Your task: Recast the records from the very start up to and including the line containing "will tap(162, 1021)." as a JSON list of strings. Give one string per line and skip blank lines.

[Excerpt from a dataset]
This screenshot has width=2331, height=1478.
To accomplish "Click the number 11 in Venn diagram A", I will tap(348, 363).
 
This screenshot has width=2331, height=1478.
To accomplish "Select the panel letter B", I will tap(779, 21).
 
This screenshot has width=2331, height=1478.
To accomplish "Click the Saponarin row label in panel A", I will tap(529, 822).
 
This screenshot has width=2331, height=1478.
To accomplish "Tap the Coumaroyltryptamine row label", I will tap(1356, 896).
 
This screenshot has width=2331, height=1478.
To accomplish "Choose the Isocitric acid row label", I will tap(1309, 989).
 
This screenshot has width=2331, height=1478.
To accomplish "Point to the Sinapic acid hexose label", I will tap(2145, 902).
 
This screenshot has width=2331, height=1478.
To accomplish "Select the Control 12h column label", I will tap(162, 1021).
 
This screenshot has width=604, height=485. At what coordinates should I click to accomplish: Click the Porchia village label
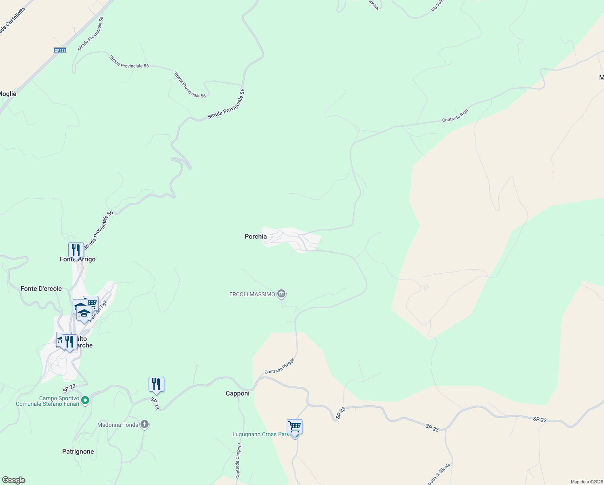(256, 236)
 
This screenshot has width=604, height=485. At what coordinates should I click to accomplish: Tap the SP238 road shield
(60, 51)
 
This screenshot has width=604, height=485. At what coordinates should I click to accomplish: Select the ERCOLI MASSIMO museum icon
(281, 294)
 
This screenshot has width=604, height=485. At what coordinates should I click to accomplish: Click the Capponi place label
(237, 393)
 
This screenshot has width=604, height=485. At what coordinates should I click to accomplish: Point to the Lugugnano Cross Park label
(260, 434)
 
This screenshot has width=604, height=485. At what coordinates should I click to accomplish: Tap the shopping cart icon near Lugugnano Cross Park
(295, 426)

Task result:
[
  "This screenshot has width=2331, height=1478.",
  "To accomplish \"Click the number 11 in Venn diagram A\", I will tap(348, 363).",
  "This screenshot has width=2331, height=1478.",
  "To accomplish \"Select the panel letter B\", I will tap(779, 21).",
  "This screenshot has width=2331, height=1478.",
  "To accomplish \"Click the Saponarin row label in panel A\", I will tap(529, 822).",
  "This screenshot has width=2331, height=1478.",
  "To accomplish \"Tap the Coumaroyltryptamine row label\", I will tap(1356, 896).",
  "This screenshot has width=2331, height=1478.",
  "To accomplish \"Choose the Isocitric acid row label\", I will tap(1309, 989).",
  "This screenshot has width=2331, height=1478.",
  "To accomplish \"Point to the Sinapic acid hexose label\", I will tap(2145, 902).",
  "This screenshot has width=2331, height=1478.",
  "To accomplish \"Select the Control 12h column label\", I will tap(162, 1021)."
]